Although L&Q maintained a strong liquidity position and access to external liquidity, “increased spending on existing properties will hinder a recovery in debt metrics, despite lower debt and interest”.

This is likely to lead to adjusted EBITDA margins “materially weakening over the coming three years”.

S&P also lowered its issue rating to BBB+ from A- on the G15 landlord’s senior secured debt and on the £2.5bn senior secured and unsecured medium-term note programme.

The ratings agency said that its outlook for L&Q remains stable and that it expects the landlord will “balance its step-up of investments in existing stock with plans to deleverage, such that debt metrics will remain relatively steady”.

Looking ahead, S&P believes L&Q will “dispose of non-core business activities including some high-margin assets and use the proceeds to reduce its debt, thereby stabilising its debt metrics, albeit at a weak level”.

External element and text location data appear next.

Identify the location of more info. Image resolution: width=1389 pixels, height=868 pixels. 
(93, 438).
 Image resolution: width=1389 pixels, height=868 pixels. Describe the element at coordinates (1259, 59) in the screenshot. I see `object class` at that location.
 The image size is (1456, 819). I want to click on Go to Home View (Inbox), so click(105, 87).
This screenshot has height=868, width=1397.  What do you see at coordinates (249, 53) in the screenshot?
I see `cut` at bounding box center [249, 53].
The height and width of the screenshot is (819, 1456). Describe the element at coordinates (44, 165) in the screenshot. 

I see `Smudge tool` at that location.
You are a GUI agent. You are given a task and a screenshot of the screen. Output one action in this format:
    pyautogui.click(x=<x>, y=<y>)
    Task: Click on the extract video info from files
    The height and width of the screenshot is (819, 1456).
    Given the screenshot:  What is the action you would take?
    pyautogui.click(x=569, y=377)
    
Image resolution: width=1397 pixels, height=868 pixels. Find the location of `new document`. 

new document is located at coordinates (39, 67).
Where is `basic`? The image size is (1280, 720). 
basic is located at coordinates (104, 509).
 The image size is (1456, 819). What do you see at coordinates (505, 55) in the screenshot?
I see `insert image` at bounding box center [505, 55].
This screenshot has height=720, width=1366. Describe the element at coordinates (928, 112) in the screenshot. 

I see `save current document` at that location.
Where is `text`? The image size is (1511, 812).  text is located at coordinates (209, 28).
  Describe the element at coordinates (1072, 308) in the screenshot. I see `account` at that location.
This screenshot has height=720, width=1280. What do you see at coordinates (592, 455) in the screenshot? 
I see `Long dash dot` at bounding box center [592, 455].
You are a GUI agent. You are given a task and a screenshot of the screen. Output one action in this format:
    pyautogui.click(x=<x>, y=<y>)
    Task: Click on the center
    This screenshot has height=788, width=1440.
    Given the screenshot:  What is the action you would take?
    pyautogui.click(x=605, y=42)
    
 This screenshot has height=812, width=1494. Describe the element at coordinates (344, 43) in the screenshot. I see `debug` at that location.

Waqar Ahmed, group finance director at L&Q, said: “In the absence of a long-term government plan for housing that delivers the funding our sector needs, L&Q has had to make strategic choices.

“Whilst we seek to maintain an A credit rating where it is within our control, our primary aim is to maintain financial viability whilst ensuring residents receive the quality homes and services they deserve,” he said.

Mr Ahmed said that L&Q had adapted to respond to “significant economic and regulatory challenges” in recent years while still “delivering robust financial results”.

“We have clearly communicated how we are delivering against our stated objectives to divert a greater level of expenditure towards our residents’ existing homes to address our strategic priorities of health and safety, quality of homes and improving services,” Mr Ahmed added.

“The projected cost to complete our development pipeline continues to reduce. Like all housing providers, L&Q is exploring opportunities to generate additional financial capacity to invest in affordable housing including our stock rationalisation programme that seeks to divest of some homes outside our core strategic areas of Greater London and Manchester.”

The housing association reported a post-tax surplus of £147m for the 2023-24 financial year, up 268% compared to the £40m it recorded in 2022-23.

Its operating surplus, which excludes some one-off payments, more than doubled from £162m to £366m.